Records about locating elements on screens
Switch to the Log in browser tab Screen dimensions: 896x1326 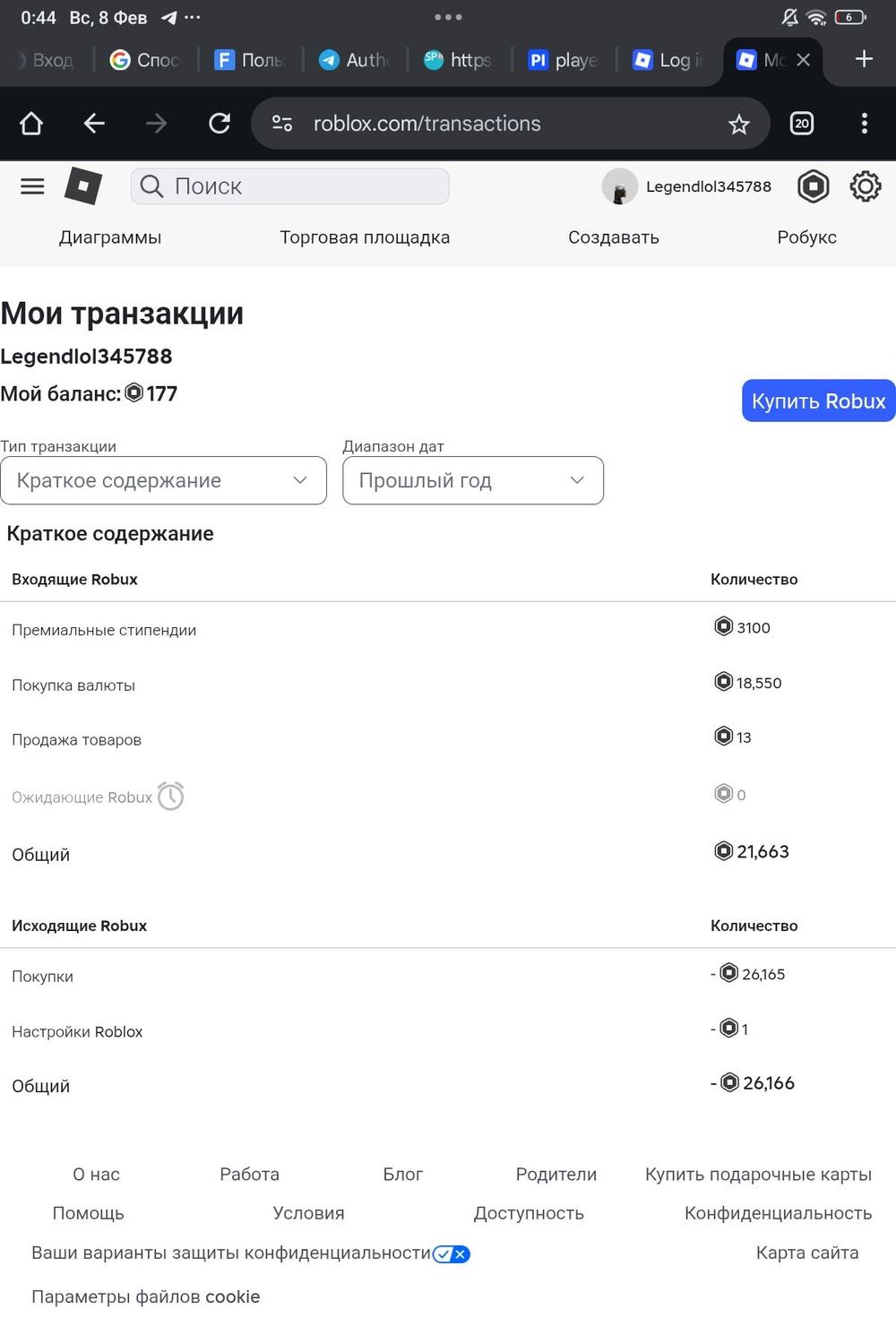pyautogui.click(x=668, y=60)
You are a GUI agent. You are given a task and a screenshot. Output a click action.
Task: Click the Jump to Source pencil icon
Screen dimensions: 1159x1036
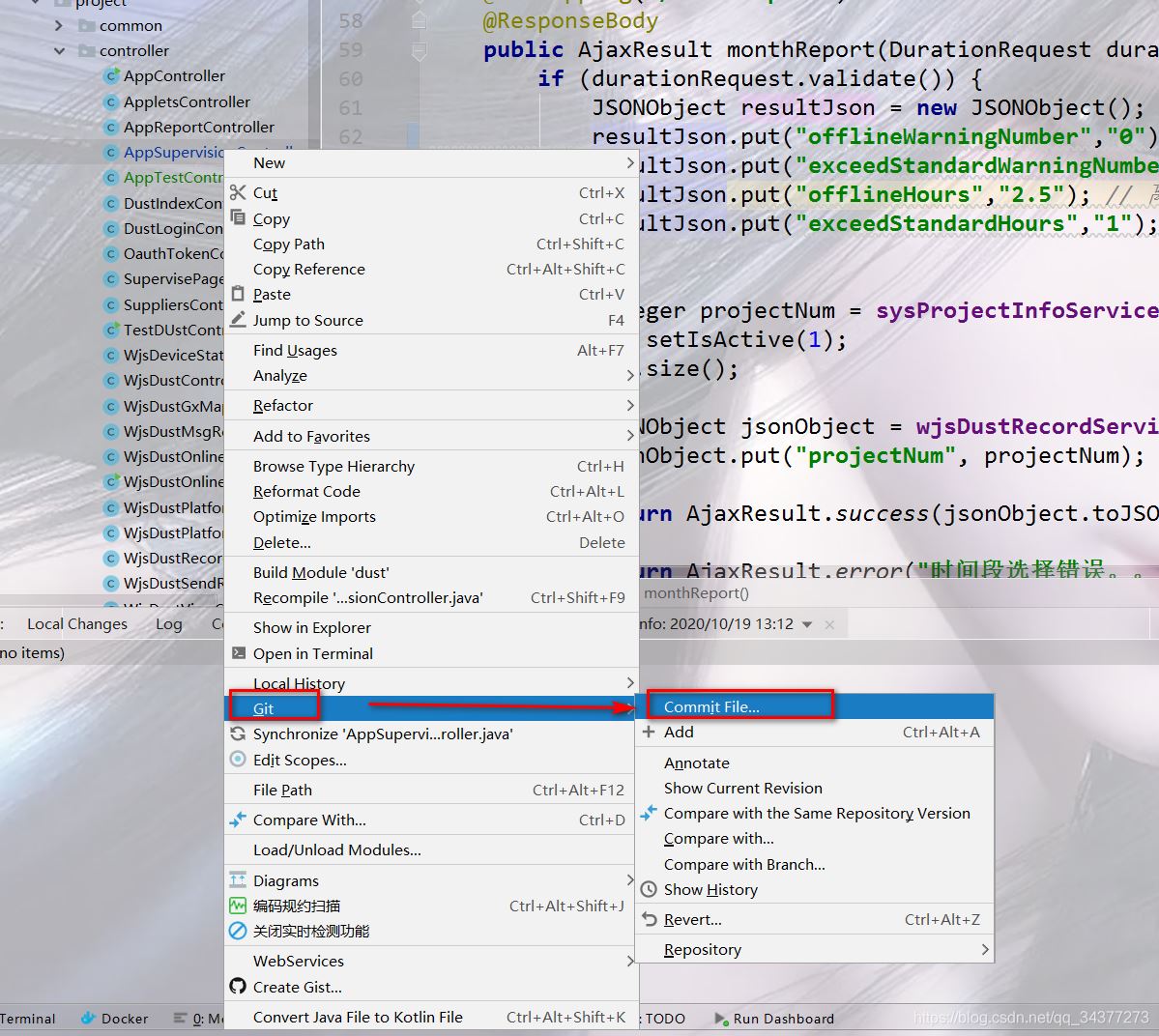(x=238, y=319)
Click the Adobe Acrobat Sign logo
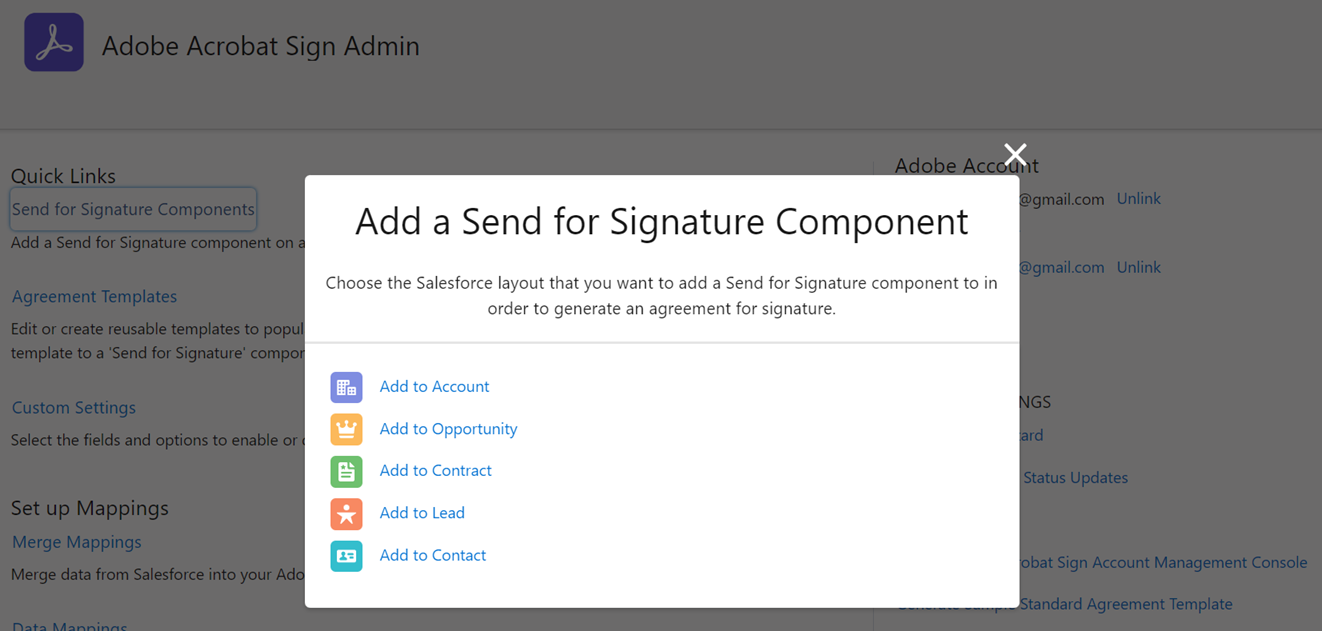 click(x=53, y=42)
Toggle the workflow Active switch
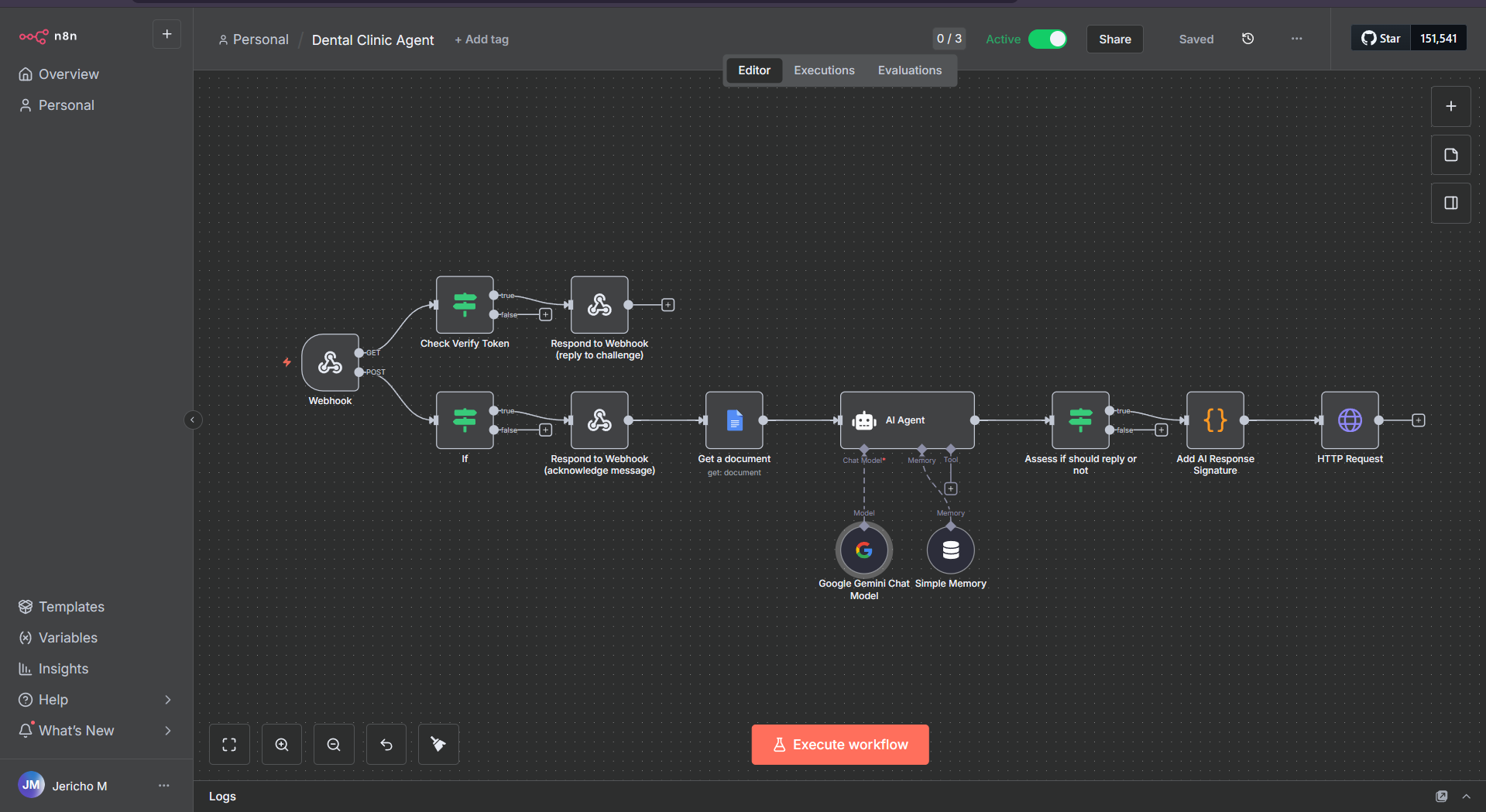1486x812 pixels. pos(1047,39)
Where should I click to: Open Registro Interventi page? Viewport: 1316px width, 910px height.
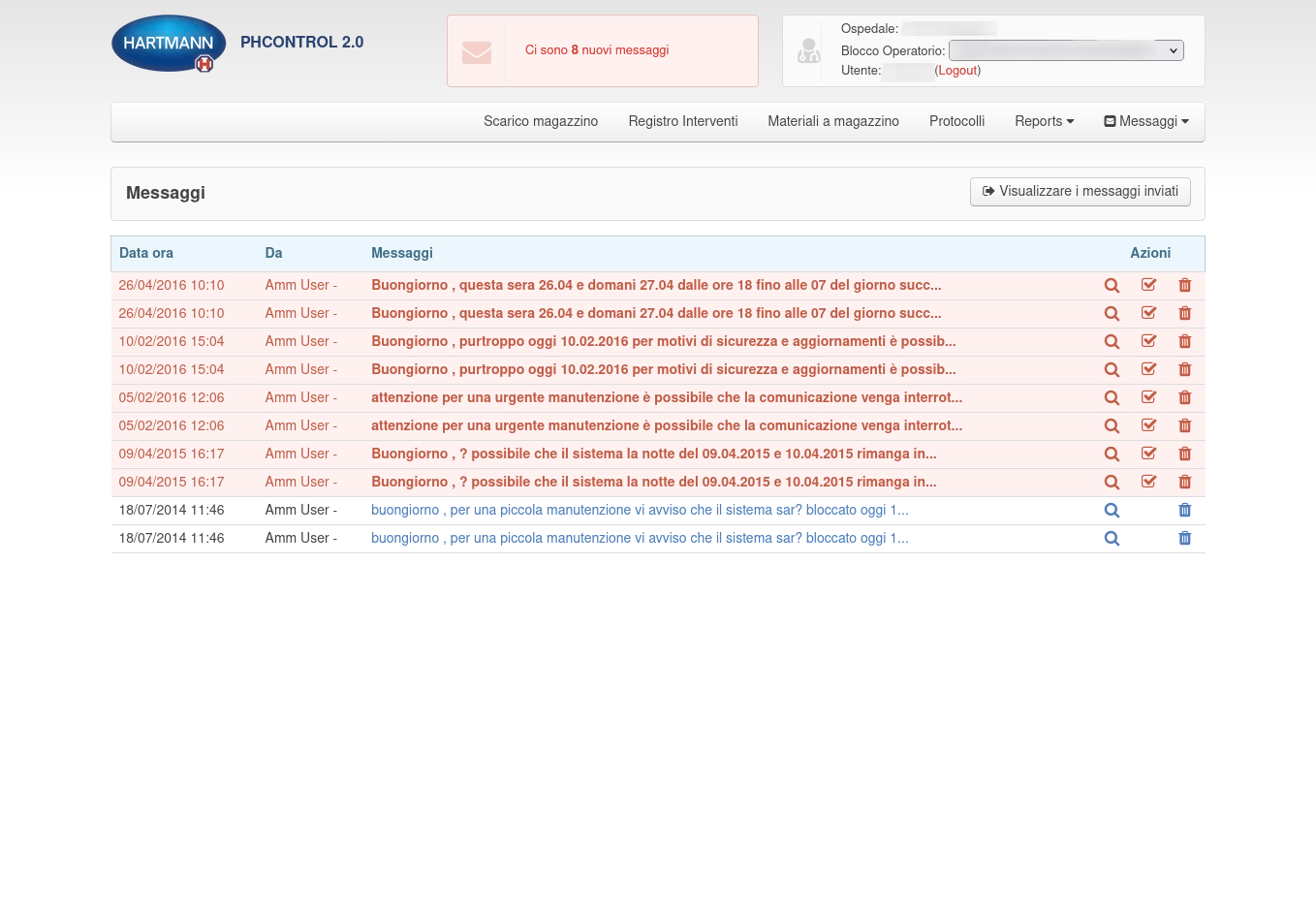click(682, 121)
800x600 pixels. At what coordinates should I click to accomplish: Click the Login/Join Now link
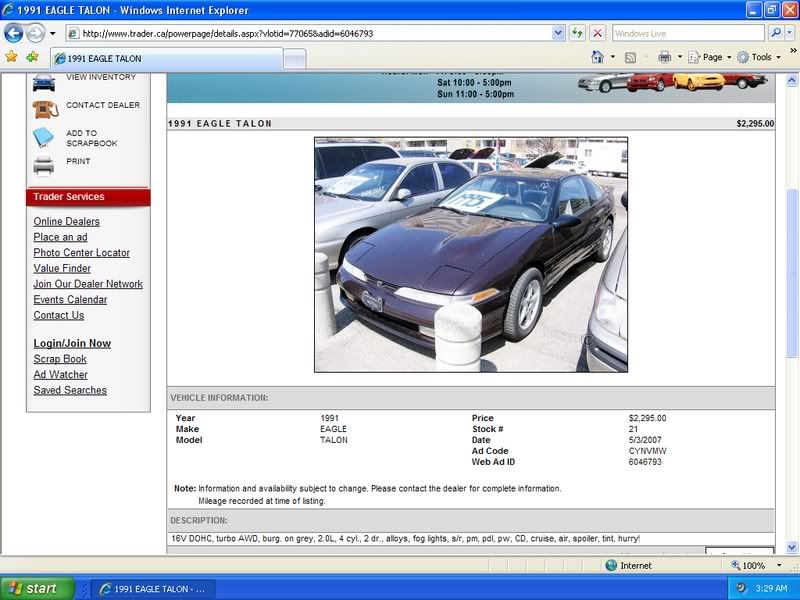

** Task requirements **
In the records, from the line containing "Click the Adobe Acrobat Sign logo" through the end, swap "Toggle" for "Flip" and rewrite the stretch with nothing else changed, leaving out the pictures.

** Result below **
Click the Adobe Acrobat Sign logo
 click(x=53, y=42)
Flip the workflow Active switch
1486x812 pixels. pos(1047,39)
Where should I click to: Open Registro Interventi page? Viewport: 1316px width, 910px height.
click(682, 121)
800x600 pixels. At what coordinates should I click to accomplish: Click the Login/Join Now link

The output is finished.